Fairy tales of London : British urban…Hadas Elber-Aviram. 2021. Fairy Tales of London: British Urban Fantasy, 1840 to the Present.

In this monograph, Elber-Aviram posits why London – today no longer one of the biggest or most well-populated city hubs – nevertheless remains a cultural lodestone for urban fantasy novels. Elber-Aviram examines the influential factors behind this, including how London’s jumbled mix of architecture lends itself to a sense of a city set in multiple alternate realities, and how the myths and legends around London, as well as more recent urban fantasy writings, feed into an increasingly self-referential literary genre. This book charts the rise of British urban fantasy from Charles Dickens through to contemporary fantasy novelists such as Neil Gaiman and China Miéville.

 

Brave new words : the power of writing now…Susheila Nasta & Rukhsana Yasmin (eds.). 2019. Brave New Words: The Power of Writing Now.

In these specially commissioned essays, fifteen writers examine the value of literature and critical thinking in modern times. Olumide Popoola’s essay, All the Feels: vulnerability as political vision, proposes ‘a different way of engaging with politics’ (p.193), acknowledging the importance of anger in fighting back against oppression while also advocating the power of vulnerability as a means of bringing about political change. In What a Time to be a (Black) (British) (Womxn) Writer, Bernadine Evaristo explores the connection between the internet, social media and activism today in relation to her own experience creating a platform as a young writer. Other contributors include Shivanee Ramlochan, Mukoma Wa Ngugi and James Kelman. The anthology was published to celebrate the thirty-fifth anniversary of the international writing magazine Wasafiri.

 

Decolonizing theory : thinking across…Aditya Nigam. 2020. Decolonizing Theory: Thinking Across Traditions.

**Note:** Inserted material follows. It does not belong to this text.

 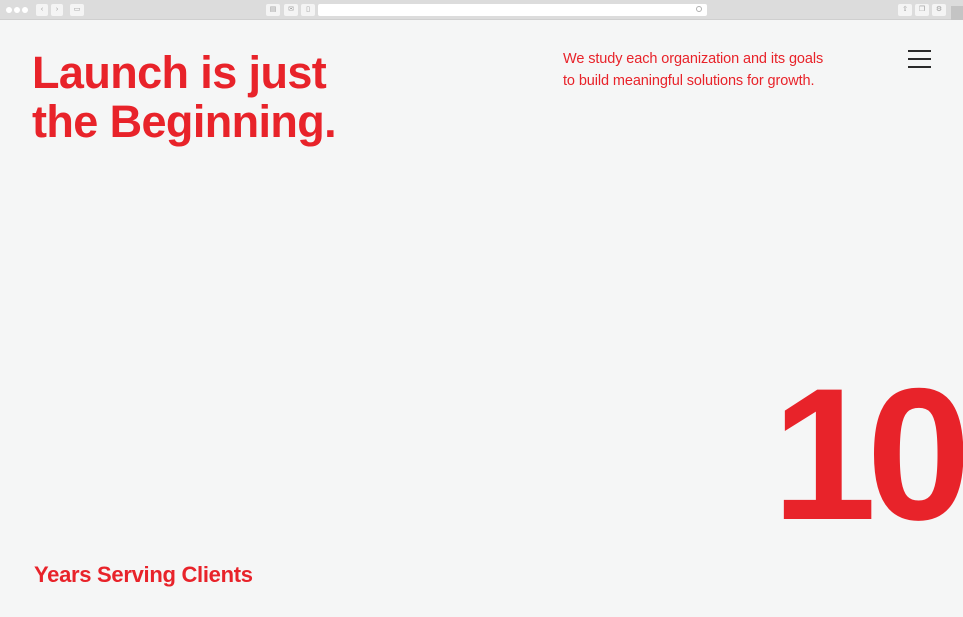 I want to click on browser-toolbar: ‹ › ▭ ▤ ✉ ▯ ⇧ ❐ ⚙, so click(x=482, y=10).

In this work, Nigam highlights the necessity of unravelling theory from its Western origins and of creating a space beyond Western modernity and capitalism. Nigam argues that it is essential to draw on understanding and ideas from other thought traditions to reconstruct social and political theory and to create an ‘outside’ to escape the totality of Eurocentric theory.

 

 

The Cambridge companion to English…Sarah Ogilvie (ed). 2020. The Cambridge Companion to English Dictionaries.

This wide-ranging book outlines the important issues surrounding the concept of the dictionary genre as an authoritative text, and gives a new perspective into the progression of English dictionaries over the course of time. The work is divided into three overarching sections – Part I: Issues in English Lexicography; Part II: English Dictionaries Throughout the Centuries; and Part III: Dictionaries of English and Related Varieties. The contributors pose questions regarding the dictionary text as an instrument through which to educate, to standardise and to display prestige and power, and analyse the relationship between dictionaries and national identity.